EXERCISE INSTRUCTIONS: Copy out the full data exactly as given; pictures should not be included.

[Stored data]
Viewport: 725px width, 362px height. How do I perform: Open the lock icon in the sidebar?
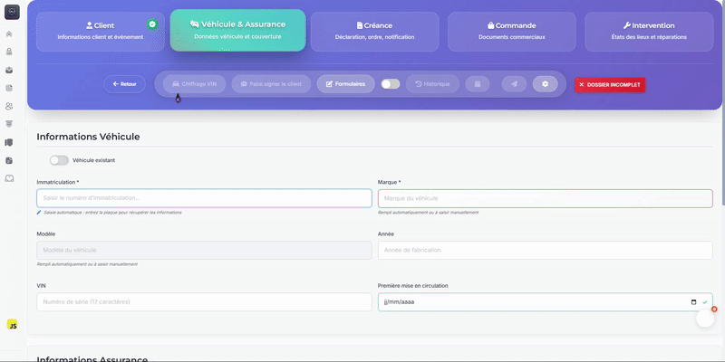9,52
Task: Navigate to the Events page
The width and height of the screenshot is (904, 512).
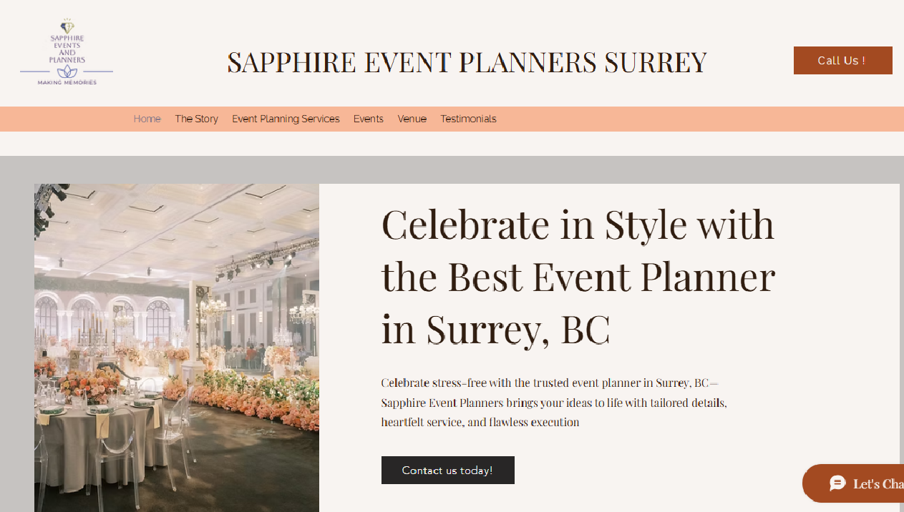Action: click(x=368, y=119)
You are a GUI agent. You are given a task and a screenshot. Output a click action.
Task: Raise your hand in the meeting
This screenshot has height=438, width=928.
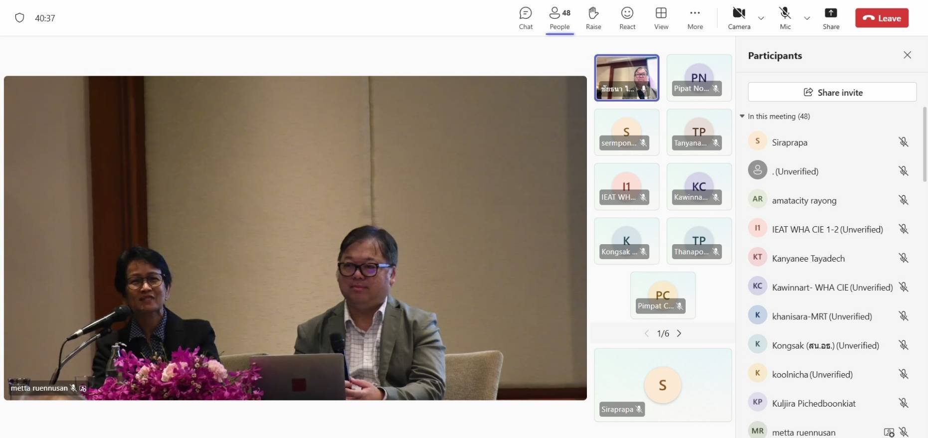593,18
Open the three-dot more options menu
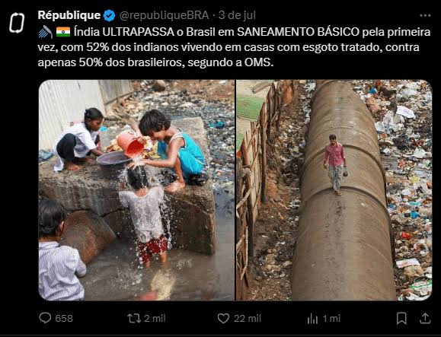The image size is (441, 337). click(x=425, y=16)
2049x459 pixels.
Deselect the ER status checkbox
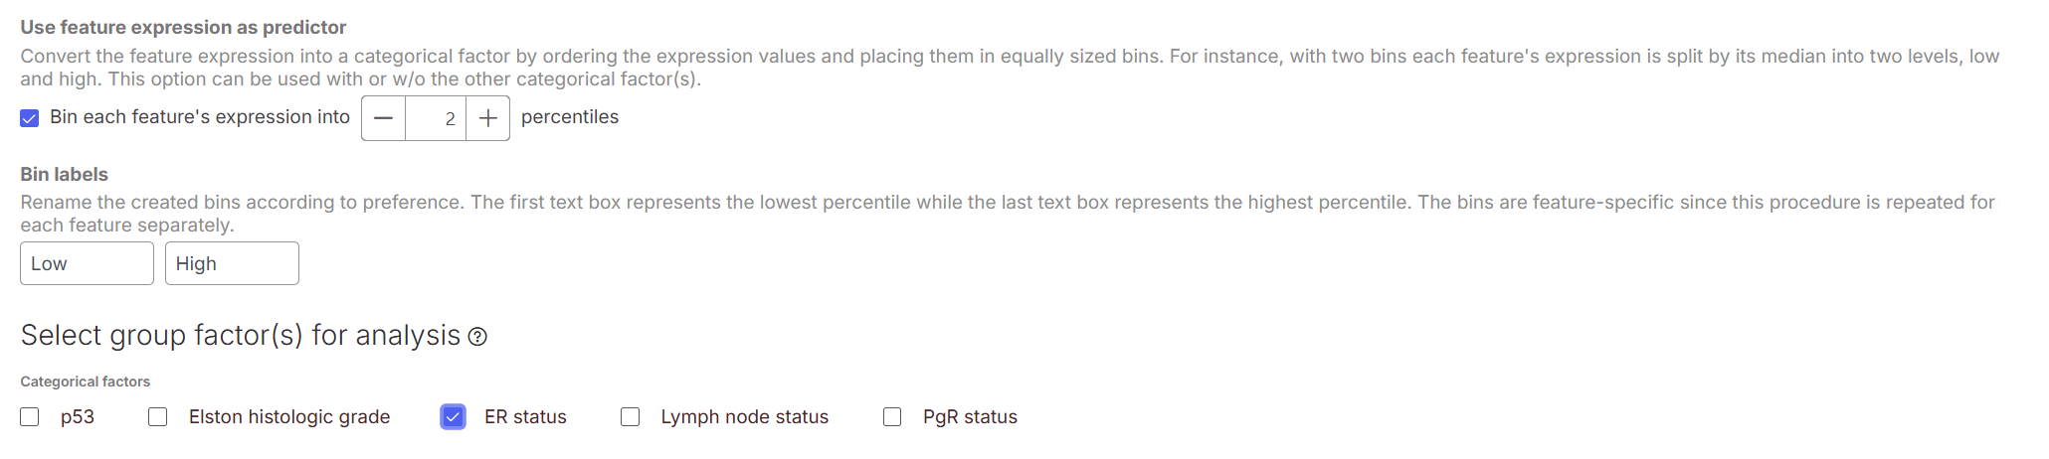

TASK OUTPUT:
Viewport: 725px width, 362px height. How do I perform: Open the lock icon in the sidebar?
9,52
Task: Navigate to the Events page
The width and height of the screenshot is (904, 512).
Action: click(x=368, y=119)
You are a GUI agent. You are given a task and a screenshot. Output a click action.
Task: Raise your hand in the meeting
This screenshot has height=438, width=928.
593,18
Open the three-dot more options menu
The image size is (441, 337). click(x=425, y=16)
2049x459 pixels.
Deselect the ER status checkbox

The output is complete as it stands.